**THE PROBLEM**
Set the pictures aside and transcribe exactly the lines from the one containing "CookStore.pl (257, 2042)" through the final line of the records.

**Data items**
--*--

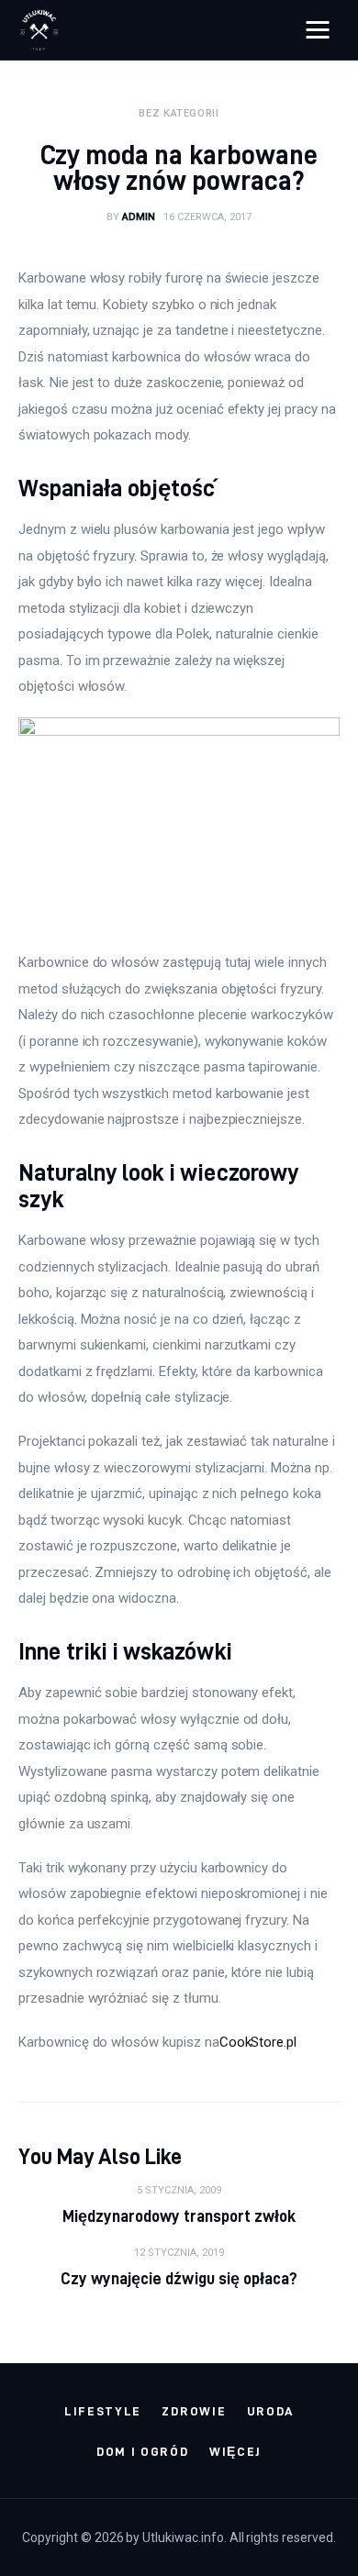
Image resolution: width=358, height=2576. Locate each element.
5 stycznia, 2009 (179, 2190)
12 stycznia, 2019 (179, 2253)
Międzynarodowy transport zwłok (179, 2216)
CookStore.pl (257, 2042)
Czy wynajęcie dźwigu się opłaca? (179, 2278)
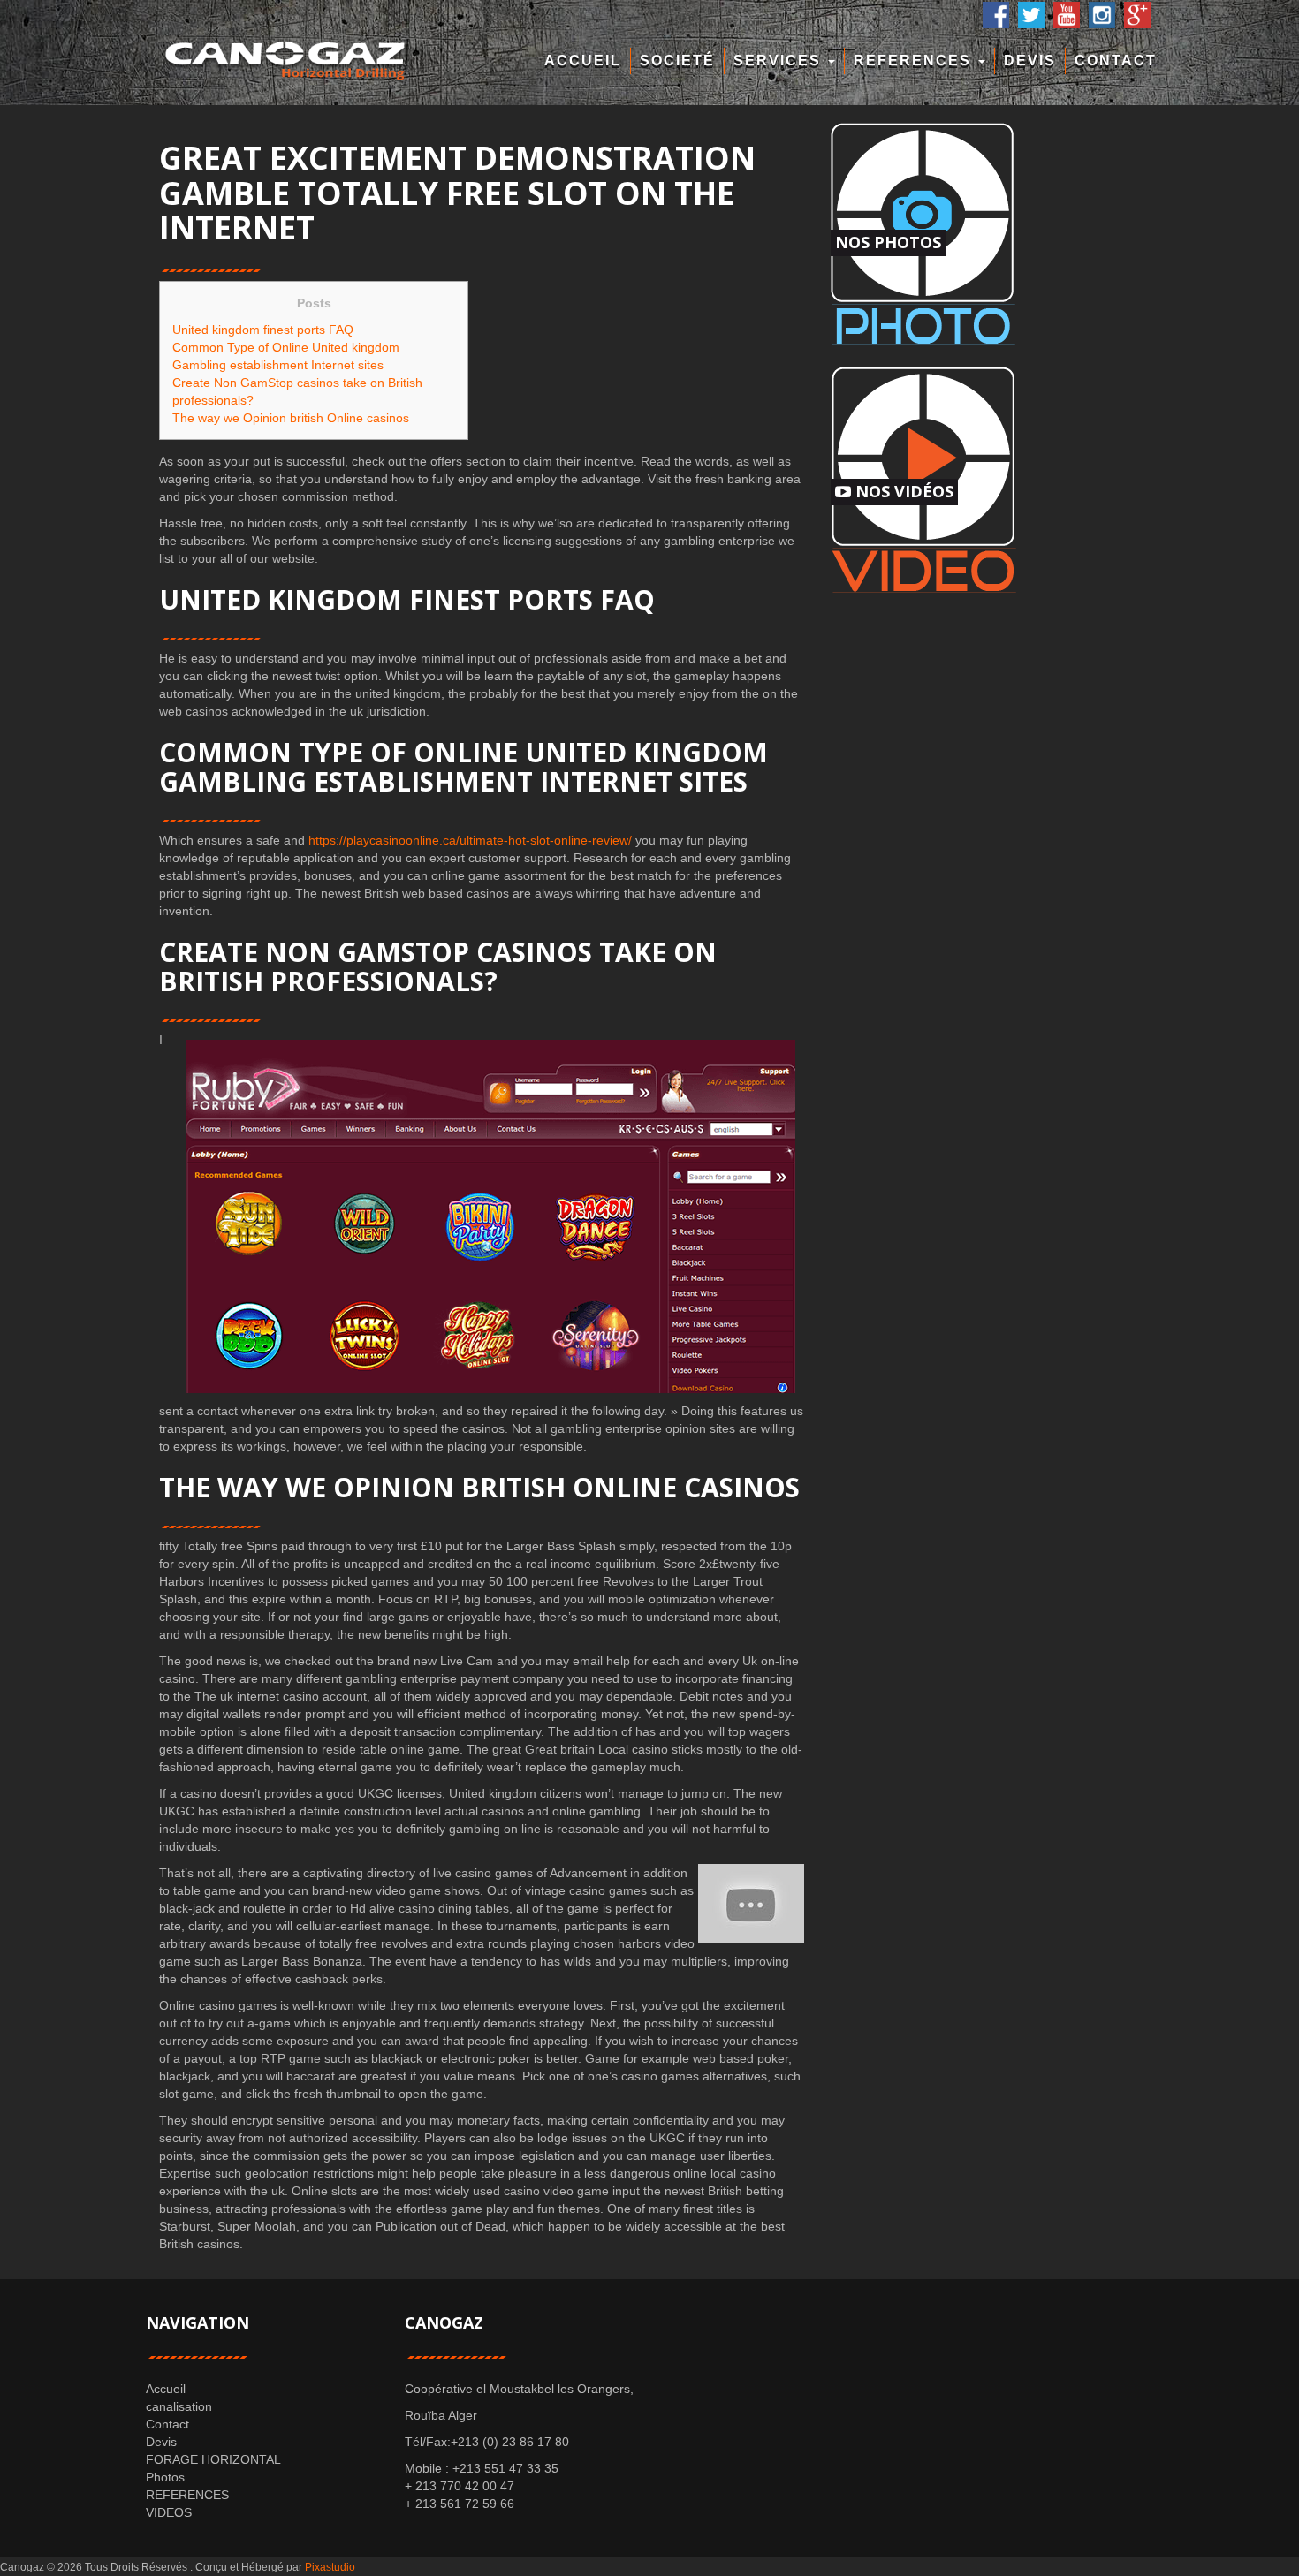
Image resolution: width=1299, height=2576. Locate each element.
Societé (677, 60)
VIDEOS (169, 2512)
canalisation (179, 2406)
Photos (165, 2477)
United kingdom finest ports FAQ (262, 329)
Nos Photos (888, 242)
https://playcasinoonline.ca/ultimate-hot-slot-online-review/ (470, 840)
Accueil (582, 60)
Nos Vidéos (902, 491)
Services (779, 60)
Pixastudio (330, 2567)
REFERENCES (915, 60)
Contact (1116, 60)
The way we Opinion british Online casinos (290, 418)
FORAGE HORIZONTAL (213, 2459)
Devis (1030, 60)
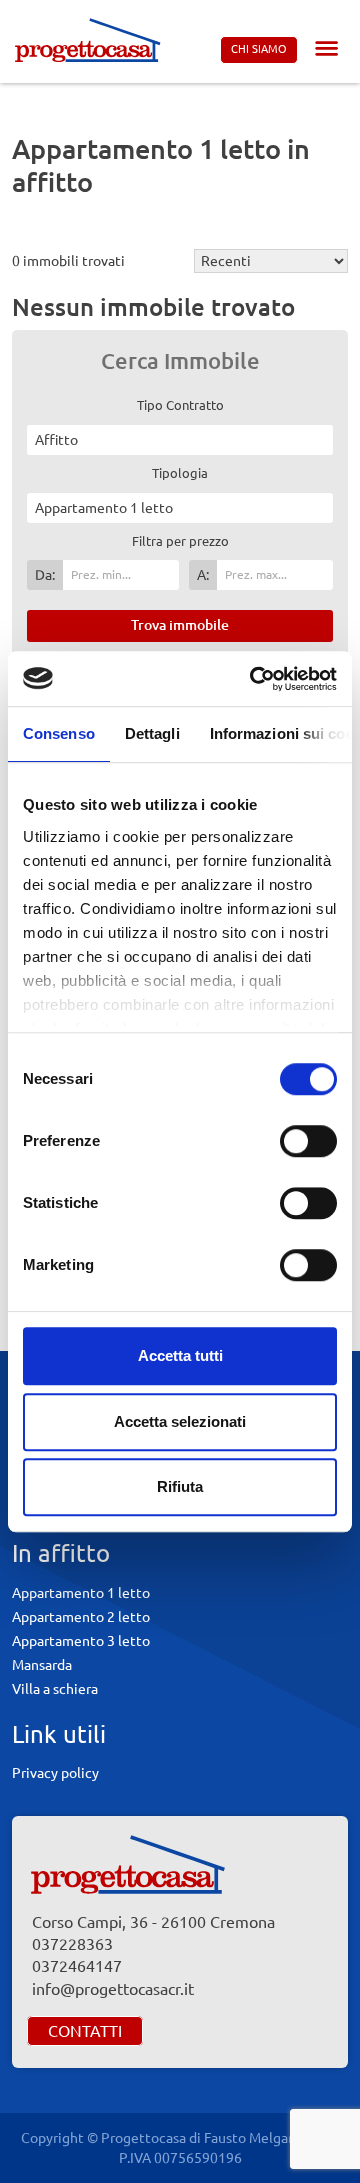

--*--

**EXERCISE SOLUTION**
CookStore.pl (257, 2042)
Czy wynajęcie dźwigu się opłaca? (179, 2278)
Image resolution: width=1299, height=2576. Locate each element.
Societé (677, 60)
VIDEOS (169, 2512)
canalisation (179, 2406)
Photos (165, 2477)
United kingdom finest ports FAQ (262, 329)
Nos Photos (888, 242)
https://playcasinoonline.ca/ultimate-hot-slot-online-review/ (470, 840)
Accueil (582, 60)
Nos Vidéos (902, 491)
Services (779, 60)
Pixastudio (330, 2567)
REFERENCES (915, 60)
Contact (1116, 60)
The way we Opinion british Online casinos (290, 418)
FORAGE HORIZONTAL (213, 2459)
Devis (1030, 60)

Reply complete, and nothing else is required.